We’re hearing more and more about high-tech ways to track and trace our food as it moves through the supply chain to our plates — from barcodes to blockchains. But the practice of tracking food shipments isn’t new. It has long been a way for shippers to make sure their cargo is safe and secure throughout its voyage.

At each step along the supply chain, anyone who handles a shipment has custody, a specific term that connotes legal responsibility. The chain of custody confirms the identity and quantity of the shipment (e.g., 400 bushels of Italian pears), declares that the pears were continuously controlled and transported by the carrier and identifies everyone who handled the pears throughout the shipment. Having a clear record of this chain makes it possible for the shipper to track any theft or contamination of the cargo on its way to the receiver.

The documentation that authenticates the movement of food between a shipper and a freight carrier is known as a bill of lading. It’s a receipt that confirms the transition of goods from one link in the chain to the next. This document notes the details of the cargo and its intended path to you, including the type and quantity of a shipment. It’s provided at the end of a shipment to verify delivery of the goods shipped and is the basis for payment for the goods at the receiving end of a shipment. Without these bills of lading, neither the farmer nor the exporter gets paid.

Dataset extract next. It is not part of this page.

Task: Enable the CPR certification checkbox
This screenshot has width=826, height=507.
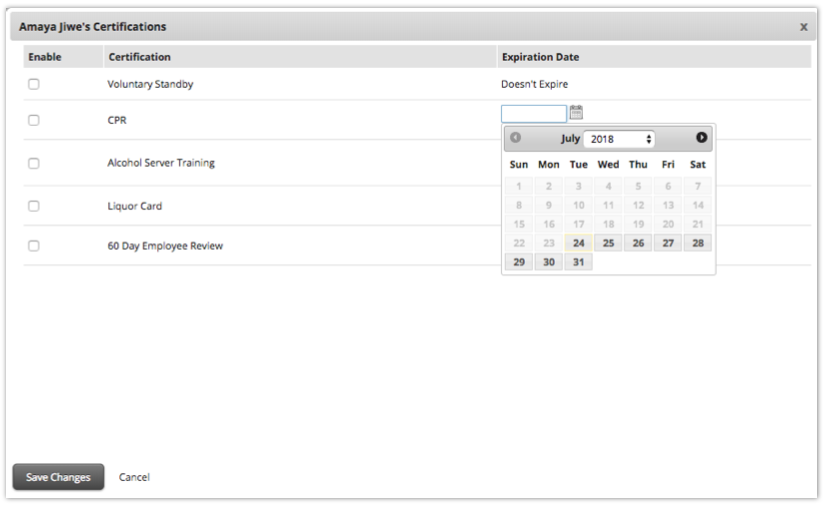Action: 34,120
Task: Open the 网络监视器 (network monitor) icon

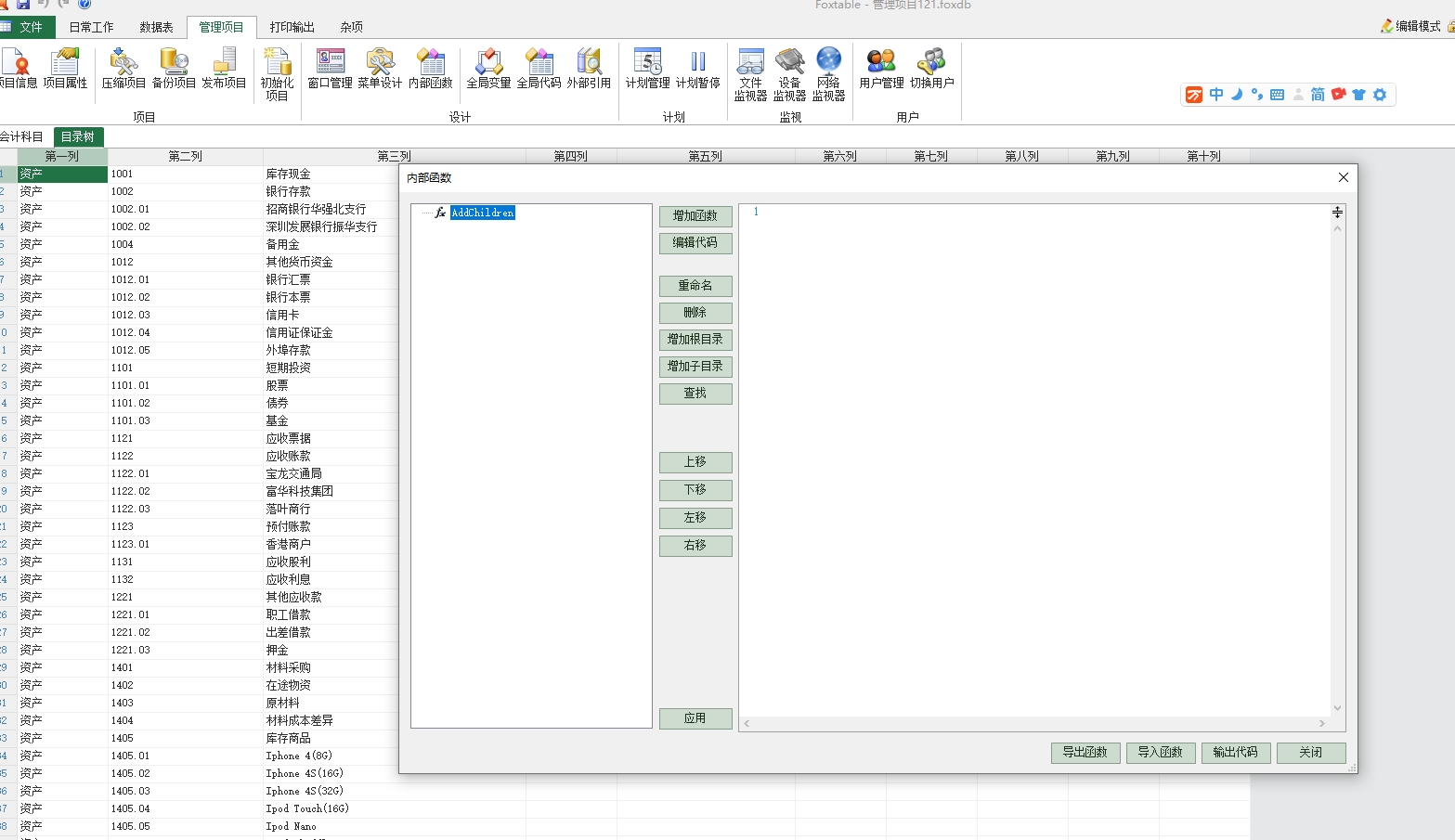Action: [x=828, y=73]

Going back to maritime practices — before planes, trains and automobiles got involved — the bill of lading would have been prepared by a merchant to indicate that the shipper was responsible for delivering the items consigned to him. These receipts were originally called “bills of loading” as far back as the Middle Ages, and they listed what a merchant actually loaded onto a ship. It was a sort of contract between a merchant and a shipper that confirmed the receipt and safe transport of a specific cargo list.

Since shippers often lost ships and their cargo at sea, the bills of lading helped account for losses and reparations. Like today’s tracking tools, bills of lading indicate a transfer of responsibility throughout the supply chain. They are legal documents that confirm ownership of the goods and, as such, are assets the shipper can use to secure credit against expenses.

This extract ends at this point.